Activity: Report each line of the listing that carries the word "Given".

Data for this task:

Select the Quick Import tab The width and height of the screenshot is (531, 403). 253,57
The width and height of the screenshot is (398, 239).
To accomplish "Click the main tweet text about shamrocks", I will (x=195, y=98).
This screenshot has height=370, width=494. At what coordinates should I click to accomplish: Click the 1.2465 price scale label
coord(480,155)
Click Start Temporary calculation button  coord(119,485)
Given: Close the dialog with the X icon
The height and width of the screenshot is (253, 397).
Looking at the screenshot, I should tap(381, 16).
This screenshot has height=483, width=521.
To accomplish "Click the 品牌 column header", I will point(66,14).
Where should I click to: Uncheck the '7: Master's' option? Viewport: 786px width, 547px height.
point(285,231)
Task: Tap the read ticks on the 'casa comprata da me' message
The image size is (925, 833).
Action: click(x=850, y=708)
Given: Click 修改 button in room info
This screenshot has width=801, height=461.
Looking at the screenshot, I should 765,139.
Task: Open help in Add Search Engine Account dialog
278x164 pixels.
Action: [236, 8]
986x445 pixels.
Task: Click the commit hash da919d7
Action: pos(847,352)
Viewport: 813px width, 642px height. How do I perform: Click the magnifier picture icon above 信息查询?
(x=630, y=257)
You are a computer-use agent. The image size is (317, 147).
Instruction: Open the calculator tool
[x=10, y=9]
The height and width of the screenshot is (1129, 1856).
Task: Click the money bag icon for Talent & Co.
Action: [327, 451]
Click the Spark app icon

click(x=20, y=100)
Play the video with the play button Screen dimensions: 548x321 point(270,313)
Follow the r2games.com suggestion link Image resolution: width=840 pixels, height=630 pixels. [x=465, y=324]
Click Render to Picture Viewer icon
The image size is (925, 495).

Final answer:
Given: Close the dialog with the X icon
Given: Click 修改 button in room info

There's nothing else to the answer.